Makes four 4oz servings of Skinny Sesame Chicken at 290 calories per serving:

For the Chicken:

  • 1 lb Boneless, Skinless Chicken Breasts
  • 1 large Egg
  • 1 Tbs Olive Oil 
  • Olive Oil Cooking Spray 

For the Sauce:

  • 1/4 cup Lower Sodium Soy Sauce
  • 1 Tbs Toasted Sesame Oil
  • 2 Tbs Cornstarch
  • 2 tsp Honey
  • 3 Tbs Sesame Seeds 
  • 1 clove Garlic (or minced)
  • 1 Tbs ground Ginger
  • 1 pinch each Salt and Pepper
  • 3 Tbs (more, if desired) Sugar Substitute

 

Directions:

    1.  Tenderize the chicken breasts using a meat tenderizer or other tool - this makes the chicken so much more tender and it takes much better to the sauce

    2.  Dry chicken with a paper towel - this is necessary so that the egg wash sticks to the chicken

    3.  Cut the chicken breasts into bite-sized pieces (about one and a half inch)

    4.  In a medium sized bowl, pour the whisked egg over the cut chicken. Toss chicken to ensure all is coated evenly.

    5.  Bring a large frying pan or wok to medium-high heat and coat with cooking spray before adding 1 Tbs of olive oil. You may use more oil if desired, however I was able to "fry" the chicken in only a tablespoon of olive oil and periodically re-spraying the pan with cooking spray.

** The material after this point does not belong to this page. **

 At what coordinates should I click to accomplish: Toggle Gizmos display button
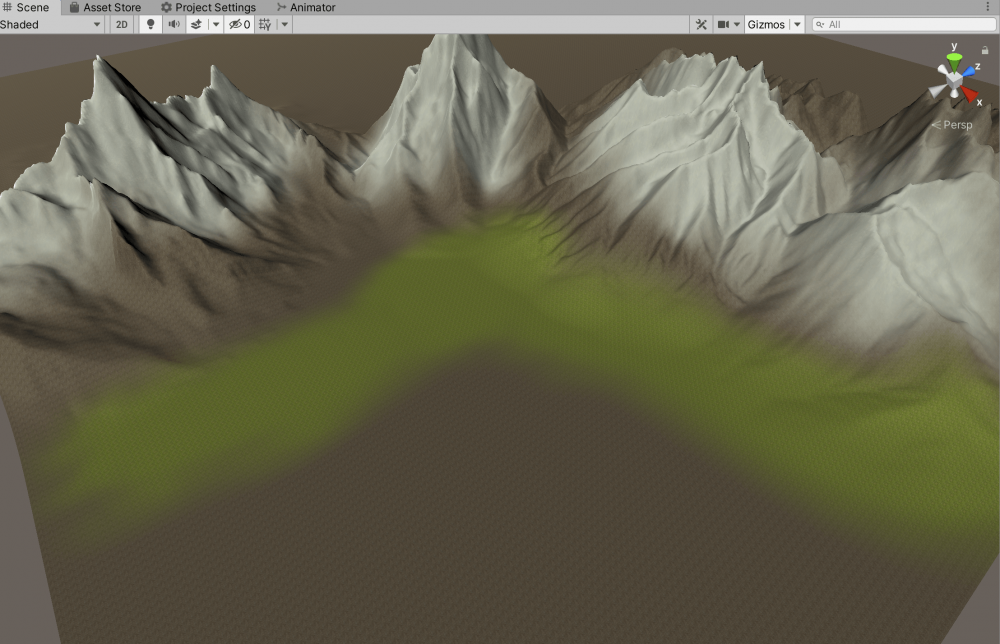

    6.  Place the egg-coated chicken in the pan in a single layer and let simmer until the first side is completely cooked, then flip. This keeps the egg batter in tact while "frying".

    7.  While the chicken cooks, mix together the ingredients for the sauce as listed above. It will seem thin, but when added to heat it will thicken.

    8.  When the chicken is fully cooked, set heat to medium-low and pour the sauce over the chicken. The sauce will thicken (for thicker sauce, heat longer before serving - I like mine really thick!)

    9.  Serve over a bed of steamed brown rice, with broccoli, or alone! (Or any other side dish, of course!)

     Y'all, this is seriously so good. No tricks. Tristan (the hubby) loves it and claims the leftovers for his work lunch the next day. It's perfect for a family dinner, date night, or even meal prepping! I plan on taking some in my work lunches with brown rice or broccoli!

    And the best part (besides the taste of course) is how low in everything it is! Check out these nutrition facts:

     

     

    Nutrition Facts:

    For my Skinny Sesame Chicken (4oz chicken plus sauce):
    • 290 Calories
    • 26g Protein
    • 15g Fat (only 2g Saturated Fat)
    • 15g Carbohydrates
    • 4g Sugar
    So let's compare that with Panda Express's similar dish...Panda's sesame chicken clocks in at 400 calories, 15g Protein, 22g Fat (4g Saturated Fat), 40g Carbohydrates, and 19g Sugar....WOW. I literally beat every category, right? This recipe turns a complete cheat meal into a very doable dinner on a diet!

    Forget takeout (mostly) and try this instead. I promise you'll be impressed!